(Recorded data)
■ ■ ■ ■ ■

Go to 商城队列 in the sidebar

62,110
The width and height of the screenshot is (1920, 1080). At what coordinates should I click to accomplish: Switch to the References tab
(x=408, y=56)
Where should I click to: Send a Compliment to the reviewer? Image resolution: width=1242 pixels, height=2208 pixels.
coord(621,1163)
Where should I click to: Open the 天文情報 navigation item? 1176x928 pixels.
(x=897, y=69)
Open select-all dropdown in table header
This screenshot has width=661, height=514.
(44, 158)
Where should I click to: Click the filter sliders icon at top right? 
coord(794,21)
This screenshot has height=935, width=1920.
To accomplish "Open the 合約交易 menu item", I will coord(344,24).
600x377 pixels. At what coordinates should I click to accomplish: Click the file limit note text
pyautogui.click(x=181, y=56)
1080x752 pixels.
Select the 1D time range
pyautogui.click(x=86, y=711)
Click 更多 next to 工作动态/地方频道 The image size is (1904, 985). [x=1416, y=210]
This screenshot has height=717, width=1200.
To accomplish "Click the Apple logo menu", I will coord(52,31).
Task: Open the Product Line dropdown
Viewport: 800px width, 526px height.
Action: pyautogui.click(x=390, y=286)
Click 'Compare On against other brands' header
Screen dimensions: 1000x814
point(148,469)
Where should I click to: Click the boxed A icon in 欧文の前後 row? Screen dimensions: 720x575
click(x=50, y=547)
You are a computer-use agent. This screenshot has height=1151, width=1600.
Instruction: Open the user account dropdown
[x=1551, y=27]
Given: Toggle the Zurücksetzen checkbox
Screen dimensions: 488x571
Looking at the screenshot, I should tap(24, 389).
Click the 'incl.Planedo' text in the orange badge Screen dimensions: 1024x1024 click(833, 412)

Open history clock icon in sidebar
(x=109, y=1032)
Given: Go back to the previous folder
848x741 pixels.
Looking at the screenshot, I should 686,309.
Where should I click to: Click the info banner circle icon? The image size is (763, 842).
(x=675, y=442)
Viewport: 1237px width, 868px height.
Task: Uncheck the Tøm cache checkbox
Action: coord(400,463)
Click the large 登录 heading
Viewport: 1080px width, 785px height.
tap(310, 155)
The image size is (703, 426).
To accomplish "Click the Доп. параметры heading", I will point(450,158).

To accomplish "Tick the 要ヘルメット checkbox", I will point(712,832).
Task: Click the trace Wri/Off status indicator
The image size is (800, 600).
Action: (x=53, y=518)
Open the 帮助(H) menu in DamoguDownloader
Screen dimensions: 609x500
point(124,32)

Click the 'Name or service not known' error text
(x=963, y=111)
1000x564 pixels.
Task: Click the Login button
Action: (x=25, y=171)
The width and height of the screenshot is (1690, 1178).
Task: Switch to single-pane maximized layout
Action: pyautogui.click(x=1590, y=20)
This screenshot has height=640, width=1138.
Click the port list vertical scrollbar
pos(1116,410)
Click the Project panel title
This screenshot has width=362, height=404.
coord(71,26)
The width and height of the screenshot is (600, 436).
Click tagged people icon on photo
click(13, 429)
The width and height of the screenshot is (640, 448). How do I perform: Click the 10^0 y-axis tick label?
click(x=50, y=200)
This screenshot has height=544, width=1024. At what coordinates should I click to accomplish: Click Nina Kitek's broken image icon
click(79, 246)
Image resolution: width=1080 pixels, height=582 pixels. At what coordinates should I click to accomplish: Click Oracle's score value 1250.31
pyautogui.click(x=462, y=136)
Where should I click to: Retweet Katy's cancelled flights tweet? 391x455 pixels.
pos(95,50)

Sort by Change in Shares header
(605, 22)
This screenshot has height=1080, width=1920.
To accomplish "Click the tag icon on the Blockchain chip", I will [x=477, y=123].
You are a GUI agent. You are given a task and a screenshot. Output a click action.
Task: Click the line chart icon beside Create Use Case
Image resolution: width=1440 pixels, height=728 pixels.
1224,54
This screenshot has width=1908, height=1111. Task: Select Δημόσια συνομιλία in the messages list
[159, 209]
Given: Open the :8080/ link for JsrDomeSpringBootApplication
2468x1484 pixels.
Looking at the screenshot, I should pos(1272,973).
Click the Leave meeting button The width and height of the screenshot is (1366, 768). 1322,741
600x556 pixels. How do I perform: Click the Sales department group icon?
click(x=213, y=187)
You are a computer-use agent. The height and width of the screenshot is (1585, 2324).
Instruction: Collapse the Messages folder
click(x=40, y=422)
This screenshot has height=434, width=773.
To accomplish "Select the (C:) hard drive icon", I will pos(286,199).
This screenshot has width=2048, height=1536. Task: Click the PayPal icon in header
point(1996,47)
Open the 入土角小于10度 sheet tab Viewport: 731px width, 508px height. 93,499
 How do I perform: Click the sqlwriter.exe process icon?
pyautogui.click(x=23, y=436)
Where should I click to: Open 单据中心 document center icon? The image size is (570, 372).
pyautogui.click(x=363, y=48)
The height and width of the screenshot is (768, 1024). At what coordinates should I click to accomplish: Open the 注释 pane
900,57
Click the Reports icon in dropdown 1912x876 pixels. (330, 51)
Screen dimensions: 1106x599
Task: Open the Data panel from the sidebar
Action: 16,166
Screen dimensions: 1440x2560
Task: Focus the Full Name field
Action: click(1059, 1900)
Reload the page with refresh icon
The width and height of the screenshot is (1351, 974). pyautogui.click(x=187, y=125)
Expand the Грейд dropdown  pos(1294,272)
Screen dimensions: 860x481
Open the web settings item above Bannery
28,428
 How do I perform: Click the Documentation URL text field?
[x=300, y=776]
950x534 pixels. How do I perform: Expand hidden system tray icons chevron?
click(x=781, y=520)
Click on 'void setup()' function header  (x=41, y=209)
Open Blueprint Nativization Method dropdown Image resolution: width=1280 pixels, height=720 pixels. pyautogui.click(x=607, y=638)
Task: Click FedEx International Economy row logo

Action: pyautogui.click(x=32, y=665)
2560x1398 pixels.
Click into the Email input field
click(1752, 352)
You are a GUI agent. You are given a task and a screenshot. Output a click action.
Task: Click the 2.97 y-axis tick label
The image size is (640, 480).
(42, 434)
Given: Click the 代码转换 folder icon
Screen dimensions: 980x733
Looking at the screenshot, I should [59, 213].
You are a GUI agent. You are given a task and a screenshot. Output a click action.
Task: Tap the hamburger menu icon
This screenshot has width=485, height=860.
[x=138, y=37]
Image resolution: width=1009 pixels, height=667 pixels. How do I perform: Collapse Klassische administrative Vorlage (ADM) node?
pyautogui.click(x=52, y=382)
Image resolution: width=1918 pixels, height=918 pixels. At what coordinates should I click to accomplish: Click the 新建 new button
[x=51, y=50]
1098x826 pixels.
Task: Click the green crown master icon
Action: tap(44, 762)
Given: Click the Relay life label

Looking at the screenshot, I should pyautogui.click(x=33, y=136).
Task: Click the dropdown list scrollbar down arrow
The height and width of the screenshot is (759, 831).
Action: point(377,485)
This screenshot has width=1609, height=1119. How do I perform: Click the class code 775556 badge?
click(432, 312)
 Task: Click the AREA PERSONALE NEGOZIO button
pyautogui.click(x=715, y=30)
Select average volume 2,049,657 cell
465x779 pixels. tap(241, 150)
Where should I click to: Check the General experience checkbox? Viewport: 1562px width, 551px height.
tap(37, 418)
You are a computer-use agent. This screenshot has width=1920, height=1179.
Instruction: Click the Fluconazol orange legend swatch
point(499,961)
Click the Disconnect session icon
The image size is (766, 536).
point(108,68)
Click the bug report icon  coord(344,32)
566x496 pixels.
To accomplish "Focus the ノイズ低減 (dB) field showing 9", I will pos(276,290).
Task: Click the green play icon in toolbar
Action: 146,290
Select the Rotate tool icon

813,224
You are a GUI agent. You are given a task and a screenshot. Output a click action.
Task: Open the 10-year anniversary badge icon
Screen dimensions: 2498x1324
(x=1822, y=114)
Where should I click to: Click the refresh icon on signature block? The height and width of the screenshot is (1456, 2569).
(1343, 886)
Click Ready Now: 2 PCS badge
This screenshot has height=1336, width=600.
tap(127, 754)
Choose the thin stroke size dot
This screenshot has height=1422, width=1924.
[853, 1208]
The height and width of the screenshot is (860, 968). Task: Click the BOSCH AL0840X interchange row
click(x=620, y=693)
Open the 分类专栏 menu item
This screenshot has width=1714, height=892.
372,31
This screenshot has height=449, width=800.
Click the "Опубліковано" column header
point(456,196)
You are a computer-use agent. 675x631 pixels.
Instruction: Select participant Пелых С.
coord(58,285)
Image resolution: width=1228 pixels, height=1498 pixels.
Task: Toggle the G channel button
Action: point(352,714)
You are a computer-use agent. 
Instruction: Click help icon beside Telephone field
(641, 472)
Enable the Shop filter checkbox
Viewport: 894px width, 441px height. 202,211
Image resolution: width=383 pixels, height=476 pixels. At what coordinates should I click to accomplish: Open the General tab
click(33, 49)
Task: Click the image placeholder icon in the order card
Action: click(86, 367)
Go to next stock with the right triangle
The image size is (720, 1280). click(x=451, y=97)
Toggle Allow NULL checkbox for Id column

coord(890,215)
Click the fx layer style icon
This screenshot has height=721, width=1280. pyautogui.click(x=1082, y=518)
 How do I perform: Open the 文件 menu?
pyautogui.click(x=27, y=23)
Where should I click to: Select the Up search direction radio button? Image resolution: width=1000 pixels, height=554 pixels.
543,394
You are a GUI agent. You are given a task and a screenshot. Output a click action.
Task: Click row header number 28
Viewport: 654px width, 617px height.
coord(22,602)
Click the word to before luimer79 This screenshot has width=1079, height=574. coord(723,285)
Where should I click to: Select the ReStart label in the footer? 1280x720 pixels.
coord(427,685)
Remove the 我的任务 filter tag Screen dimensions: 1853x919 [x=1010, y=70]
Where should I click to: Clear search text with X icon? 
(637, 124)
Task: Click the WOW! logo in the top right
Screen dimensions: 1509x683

■ ■ ■ ■ ■

GIVEN TASK:
Rewrite the stretch of lines from the one containing "Where should I click to: Check" through the one containing "(x=1822, y=114)", putting "marker" in place of "swatch" and leaving all else unchanged.

REPLY TO THE TASK:
Where should I click to: Check the General experience checkbox? Viewport: 1562px width, 551px height.
tap(37, 418)
You are a computer-use agent. This screenshot has width=1920, height=1179.
Instruction: Click the Fluconazol orange legend marker
point(499,961)
Click the Disconnect session icon
The image size is (766, 536).
point(108,68)
Click the bug report icon  coord(344,32)
566x496 pixels.
To accomplish "Focus the ノイズ低減 (dB) field showing 9", I will pos(276,290).
Task: Click the green play icon in toolbar
Action: 146,290
Select the Rotate tool icon

813,224
You are a GUI agent. You are given a task and a screenshot. Output a click action.
Task: Open the 10-year anniversary badge icon
Screen dimensions: 2498x1324
(x=1822, y=114)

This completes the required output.